Ah la misère! La misère humaine, la déchéance humaine, l’avilissement du plus grand nombre par un petit nombre, la dégradation humaine, la dégradation des conditions de vie, la dégradation de l’environnement, la dégradation de la qualité de la vie, la paupérisation croissante des démunis, l’entassement dans de sordides bicoques d’un plus grand nombre de sans-logis dans les bidonvilles et favelas de Manille, Port-au-Prince, Rio de Janeiro, la mort violente réservée aux enfants des barrios pauvres de Lima, la mort à petit feu des paysans de l’Altiplano bolivien, le ratissage de hameaux indigènes au Guatemala par des bandes de sin mamá (sanmanman) à la solde de l’extrême-droite, il paraît que tout ce bavardage, ce verbiage, t’émeut, mon vieux.

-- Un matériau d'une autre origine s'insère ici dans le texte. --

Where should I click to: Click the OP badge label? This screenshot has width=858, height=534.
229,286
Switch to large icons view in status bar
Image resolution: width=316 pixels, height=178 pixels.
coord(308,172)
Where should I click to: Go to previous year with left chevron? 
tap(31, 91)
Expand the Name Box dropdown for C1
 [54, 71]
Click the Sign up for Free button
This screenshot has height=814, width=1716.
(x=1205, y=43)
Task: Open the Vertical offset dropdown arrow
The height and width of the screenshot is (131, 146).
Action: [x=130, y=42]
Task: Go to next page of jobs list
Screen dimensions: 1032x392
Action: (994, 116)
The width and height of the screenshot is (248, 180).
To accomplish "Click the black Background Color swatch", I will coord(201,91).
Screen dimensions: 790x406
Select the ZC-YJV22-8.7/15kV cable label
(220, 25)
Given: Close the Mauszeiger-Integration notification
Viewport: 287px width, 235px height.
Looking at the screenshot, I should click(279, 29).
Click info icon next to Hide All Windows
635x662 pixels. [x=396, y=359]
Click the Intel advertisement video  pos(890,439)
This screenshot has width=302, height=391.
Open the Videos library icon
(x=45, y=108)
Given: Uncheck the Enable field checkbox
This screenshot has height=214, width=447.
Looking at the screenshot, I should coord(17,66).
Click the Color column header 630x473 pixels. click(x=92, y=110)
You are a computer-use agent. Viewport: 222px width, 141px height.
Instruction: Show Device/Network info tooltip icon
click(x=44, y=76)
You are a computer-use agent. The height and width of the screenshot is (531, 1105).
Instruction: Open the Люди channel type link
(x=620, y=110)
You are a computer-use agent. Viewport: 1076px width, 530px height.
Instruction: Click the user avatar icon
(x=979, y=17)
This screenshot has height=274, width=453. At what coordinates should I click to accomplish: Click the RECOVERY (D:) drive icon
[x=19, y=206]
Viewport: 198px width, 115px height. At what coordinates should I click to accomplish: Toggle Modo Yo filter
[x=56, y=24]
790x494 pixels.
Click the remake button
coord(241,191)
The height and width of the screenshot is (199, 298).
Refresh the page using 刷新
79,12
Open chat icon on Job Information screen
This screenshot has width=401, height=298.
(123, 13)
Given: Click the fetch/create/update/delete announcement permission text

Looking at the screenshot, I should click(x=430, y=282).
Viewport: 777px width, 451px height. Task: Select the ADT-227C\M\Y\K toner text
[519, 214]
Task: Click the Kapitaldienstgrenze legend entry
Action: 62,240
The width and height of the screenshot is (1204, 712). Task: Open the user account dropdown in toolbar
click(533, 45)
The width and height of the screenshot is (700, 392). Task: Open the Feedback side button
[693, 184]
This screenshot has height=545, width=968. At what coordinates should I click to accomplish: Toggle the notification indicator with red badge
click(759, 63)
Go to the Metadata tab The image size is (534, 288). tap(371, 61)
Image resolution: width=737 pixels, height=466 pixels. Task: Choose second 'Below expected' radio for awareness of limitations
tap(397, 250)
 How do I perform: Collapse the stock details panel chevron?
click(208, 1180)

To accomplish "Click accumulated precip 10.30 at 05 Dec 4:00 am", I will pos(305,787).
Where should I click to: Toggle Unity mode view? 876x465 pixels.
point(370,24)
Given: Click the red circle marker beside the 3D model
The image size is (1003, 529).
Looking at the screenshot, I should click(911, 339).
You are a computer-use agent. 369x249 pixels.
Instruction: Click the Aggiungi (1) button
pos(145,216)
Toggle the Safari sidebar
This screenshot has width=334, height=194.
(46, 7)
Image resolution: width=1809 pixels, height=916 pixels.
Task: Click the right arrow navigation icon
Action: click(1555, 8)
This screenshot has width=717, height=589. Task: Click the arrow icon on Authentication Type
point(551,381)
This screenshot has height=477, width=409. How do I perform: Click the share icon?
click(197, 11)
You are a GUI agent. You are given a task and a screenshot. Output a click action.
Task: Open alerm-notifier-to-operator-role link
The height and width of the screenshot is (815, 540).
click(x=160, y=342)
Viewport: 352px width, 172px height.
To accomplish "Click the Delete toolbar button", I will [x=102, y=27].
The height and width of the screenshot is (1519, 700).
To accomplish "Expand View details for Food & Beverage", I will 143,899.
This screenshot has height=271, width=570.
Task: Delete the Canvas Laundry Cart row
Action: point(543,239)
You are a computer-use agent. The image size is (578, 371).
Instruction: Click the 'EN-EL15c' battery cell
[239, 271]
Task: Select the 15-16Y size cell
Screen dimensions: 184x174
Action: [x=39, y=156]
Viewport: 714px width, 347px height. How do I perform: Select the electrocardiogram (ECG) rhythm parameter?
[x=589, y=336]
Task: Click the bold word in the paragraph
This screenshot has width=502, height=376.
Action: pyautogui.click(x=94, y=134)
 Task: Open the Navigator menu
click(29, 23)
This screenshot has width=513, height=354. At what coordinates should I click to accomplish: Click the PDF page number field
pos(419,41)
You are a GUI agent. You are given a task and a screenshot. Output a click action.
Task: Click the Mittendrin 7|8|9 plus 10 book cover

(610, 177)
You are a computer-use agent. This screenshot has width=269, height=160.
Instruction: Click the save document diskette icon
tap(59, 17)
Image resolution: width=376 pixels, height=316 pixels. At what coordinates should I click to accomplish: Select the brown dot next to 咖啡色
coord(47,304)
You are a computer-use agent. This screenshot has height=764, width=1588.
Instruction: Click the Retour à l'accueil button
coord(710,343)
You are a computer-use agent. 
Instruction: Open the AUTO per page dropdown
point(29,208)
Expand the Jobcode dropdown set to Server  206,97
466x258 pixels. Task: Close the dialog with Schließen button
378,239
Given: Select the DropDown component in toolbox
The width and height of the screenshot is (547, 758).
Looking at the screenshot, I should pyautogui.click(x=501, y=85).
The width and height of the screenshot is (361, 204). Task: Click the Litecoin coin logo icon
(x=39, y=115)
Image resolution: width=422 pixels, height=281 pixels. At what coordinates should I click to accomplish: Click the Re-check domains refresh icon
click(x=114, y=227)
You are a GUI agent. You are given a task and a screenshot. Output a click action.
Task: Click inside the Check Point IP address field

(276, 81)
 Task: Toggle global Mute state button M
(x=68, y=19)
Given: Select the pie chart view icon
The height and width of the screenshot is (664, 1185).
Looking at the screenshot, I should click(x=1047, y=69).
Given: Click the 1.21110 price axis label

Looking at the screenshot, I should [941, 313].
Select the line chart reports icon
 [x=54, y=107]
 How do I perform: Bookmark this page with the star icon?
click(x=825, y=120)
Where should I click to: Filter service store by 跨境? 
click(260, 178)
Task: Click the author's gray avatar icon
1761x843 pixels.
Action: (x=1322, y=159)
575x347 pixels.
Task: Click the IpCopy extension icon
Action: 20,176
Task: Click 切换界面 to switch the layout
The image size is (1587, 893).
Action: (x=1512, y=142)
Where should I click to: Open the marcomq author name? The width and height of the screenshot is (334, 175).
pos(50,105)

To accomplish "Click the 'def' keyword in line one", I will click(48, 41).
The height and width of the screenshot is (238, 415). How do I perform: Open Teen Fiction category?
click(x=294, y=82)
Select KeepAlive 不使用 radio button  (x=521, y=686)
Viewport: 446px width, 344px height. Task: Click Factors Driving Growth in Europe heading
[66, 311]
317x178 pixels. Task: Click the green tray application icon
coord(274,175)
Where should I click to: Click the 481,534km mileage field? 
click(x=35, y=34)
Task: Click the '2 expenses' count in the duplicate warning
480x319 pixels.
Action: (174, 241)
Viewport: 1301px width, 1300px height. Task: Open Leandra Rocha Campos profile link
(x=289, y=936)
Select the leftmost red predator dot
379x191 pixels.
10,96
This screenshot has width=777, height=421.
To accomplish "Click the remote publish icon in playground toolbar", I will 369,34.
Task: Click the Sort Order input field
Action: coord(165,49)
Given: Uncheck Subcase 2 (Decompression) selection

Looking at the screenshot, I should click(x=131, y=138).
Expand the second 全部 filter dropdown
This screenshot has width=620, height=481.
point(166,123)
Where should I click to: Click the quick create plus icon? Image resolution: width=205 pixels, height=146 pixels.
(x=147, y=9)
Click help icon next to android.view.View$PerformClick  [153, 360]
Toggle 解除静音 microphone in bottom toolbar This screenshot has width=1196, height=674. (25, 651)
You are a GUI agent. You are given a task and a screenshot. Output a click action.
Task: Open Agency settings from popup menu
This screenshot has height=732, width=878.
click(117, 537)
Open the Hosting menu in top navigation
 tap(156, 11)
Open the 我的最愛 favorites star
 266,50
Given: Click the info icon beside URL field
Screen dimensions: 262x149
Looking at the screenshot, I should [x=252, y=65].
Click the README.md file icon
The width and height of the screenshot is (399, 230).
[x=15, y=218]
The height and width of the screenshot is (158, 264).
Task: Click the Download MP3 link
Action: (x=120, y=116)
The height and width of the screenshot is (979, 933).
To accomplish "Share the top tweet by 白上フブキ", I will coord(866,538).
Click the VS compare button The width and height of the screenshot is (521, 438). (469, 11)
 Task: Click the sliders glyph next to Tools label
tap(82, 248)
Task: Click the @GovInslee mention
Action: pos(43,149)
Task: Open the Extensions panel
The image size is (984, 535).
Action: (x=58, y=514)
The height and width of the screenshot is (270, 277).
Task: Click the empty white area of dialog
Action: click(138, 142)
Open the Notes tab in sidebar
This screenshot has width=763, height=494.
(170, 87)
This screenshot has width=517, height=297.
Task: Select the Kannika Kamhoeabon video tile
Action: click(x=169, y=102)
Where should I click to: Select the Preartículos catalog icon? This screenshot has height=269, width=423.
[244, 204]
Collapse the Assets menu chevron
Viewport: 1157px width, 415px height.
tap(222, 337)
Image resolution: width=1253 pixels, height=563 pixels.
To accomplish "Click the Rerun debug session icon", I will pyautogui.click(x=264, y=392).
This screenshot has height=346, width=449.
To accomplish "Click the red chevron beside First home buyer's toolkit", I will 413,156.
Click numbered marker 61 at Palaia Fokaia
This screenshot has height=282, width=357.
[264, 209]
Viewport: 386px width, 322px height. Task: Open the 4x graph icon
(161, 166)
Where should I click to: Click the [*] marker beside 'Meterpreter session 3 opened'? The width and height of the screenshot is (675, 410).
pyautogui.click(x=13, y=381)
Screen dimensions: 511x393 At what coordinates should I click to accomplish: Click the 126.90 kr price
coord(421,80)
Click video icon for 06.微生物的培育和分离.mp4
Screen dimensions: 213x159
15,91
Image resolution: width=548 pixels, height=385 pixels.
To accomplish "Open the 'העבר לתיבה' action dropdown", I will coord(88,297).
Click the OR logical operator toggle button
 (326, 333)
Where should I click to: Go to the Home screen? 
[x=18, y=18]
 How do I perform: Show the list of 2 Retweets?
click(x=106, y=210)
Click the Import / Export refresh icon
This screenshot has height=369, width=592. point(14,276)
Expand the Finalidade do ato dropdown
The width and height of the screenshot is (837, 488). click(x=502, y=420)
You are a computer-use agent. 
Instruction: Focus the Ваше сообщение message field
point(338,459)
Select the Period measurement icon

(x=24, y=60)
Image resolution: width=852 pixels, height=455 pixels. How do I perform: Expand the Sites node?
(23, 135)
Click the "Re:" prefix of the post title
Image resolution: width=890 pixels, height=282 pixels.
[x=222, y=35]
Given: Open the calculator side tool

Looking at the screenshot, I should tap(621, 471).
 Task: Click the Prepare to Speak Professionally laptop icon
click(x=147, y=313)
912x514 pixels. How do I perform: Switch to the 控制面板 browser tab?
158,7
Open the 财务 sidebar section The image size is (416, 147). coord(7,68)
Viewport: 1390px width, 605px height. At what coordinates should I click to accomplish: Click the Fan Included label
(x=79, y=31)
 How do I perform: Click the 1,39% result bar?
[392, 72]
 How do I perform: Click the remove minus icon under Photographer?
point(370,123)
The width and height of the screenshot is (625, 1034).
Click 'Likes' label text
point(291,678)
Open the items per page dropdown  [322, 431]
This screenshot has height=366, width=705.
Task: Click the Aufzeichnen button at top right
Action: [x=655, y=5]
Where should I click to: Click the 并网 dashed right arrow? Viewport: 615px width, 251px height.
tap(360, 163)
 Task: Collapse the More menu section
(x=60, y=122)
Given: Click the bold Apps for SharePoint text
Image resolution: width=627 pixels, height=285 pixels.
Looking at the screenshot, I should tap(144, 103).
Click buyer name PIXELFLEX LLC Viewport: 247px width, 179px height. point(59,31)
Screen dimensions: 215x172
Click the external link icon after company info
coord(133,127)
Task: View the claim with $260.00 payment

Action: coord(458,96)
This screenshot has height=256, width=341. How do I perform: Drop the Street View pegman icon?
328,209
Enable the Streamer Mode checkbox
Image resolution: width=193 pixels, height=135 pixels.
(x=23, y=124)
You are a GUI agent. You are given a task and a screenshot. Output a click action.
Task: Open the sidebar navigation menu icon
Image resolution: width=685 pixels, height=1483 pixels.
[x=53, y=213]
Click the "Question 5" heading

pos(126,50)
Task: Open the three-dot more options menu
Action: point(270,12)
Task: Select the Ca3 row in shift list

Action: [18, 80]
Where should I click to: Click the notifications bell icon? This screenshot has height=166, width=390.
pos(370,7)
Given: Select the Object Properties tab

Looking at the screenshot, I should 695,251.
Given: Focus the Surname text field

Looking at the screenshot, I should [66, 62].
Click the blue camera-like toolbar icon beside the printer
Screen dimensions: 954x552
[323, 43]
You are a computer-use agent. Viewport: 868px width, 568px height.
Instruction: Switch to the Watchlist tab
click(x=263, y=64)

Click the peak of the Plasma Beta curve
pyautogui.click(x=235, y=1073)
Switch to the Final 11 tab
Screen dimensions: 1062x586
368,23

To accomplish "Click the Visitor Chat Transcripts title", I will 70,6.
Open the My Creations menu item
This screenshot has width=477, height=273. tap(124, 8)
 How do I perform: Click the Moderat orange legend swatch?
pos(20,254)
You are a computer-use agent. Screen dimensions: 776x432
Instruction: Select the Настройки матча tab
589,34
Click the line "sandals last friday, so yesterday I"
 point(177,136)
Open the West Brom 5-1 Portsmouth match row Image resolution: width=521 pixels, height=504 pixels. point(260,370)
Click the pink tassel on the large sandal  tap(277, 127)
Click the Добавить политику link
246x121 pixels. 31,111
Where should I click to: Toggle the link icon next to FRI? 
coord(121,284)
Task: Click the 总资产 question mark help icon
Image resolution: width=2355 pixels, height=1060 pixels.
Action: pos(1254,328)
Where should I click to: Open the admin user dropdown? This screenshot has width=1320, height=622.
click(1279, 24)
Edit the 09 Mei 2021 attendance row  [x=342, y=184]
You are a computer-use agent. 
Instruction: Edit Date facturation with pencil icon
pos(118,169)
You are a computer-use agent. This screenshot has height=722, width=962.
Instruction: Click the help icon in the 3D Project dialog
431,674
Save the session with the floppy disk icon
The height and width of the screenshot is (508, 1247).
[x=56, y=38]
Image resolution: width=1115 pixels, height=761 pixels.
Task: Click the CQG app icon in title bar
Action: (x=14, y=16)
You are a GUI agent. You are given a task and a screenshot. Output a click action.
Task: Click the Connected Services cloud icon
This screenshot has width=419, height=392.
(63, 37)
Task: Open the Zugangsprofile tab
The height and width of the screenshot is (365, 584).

Volontiers tu ferais bavarder les fusils de colère tellement tu te sens révolté. Je te comprends. Mais patience mon ami, take it easy, prends ton sang, mon vieux, pran san w. Imagine un peu, fais travailler tes méninges : si toute cette misère humaine n’existait plus, que se mettraient-ils sous la dent, enfin, sous la plume, les journalistes occidentaux avides de sensationnel, d’émotionnel, de reportages décrivant goulûment les enfants faméliques du désert sahélien ou de la Somalie. Qu’écriraient-ils ? Que montreraient-ils à la télé, s’il n’y avait pas toutes ces horreurs à étaler aux yeux d’un public friand de breaking news ? Tu ne veux quand même pas jeter au chômage la plus grande partie de la presse occidentale, les journalistes du Figaro ou du New York Times, les reporters de la chaîne ABC ou CNN, les photographes du National Geographic Magazine. Non, un peu de convenance, de décence, d’élégance, un peu de conscience, mon ami ; laisse vivre l’Occident pour que ne se dégradent pas ses conditions de vie, pour qu’elle continue de promouvoir la charité bien distribuée par les organisations de bienfaisance à but non lucratif, même si tout l’argent doit retourner dans les poches des pays donateurs.

Bay loksidan yon chans, mon ami. Ne te tourmente pas, ne t’énerve pas, ne t’irrite pas, ne t’indigne pas, prends ton sang, mon vieux, pran san w. T’imagines-tu priver les touristes des États-Unis, du Canada et de l’Europe du pathétique spectacle des femmes africaines, haïtiennes ou péruviennes marchant des kilomètres, en file indienne, pour aller chercher l’eau kay gwo mouche ? Il n’y aura plus moyen de photographier ce paysan armé de sa houe, courbé sous le poids de sa misère, pieds nus dans la boue des terres du grandon et plantant le maïs pour les gwo batiman ; ce paysan qui n’a pas le droit de dire kouman parce que li rete ap koukouman.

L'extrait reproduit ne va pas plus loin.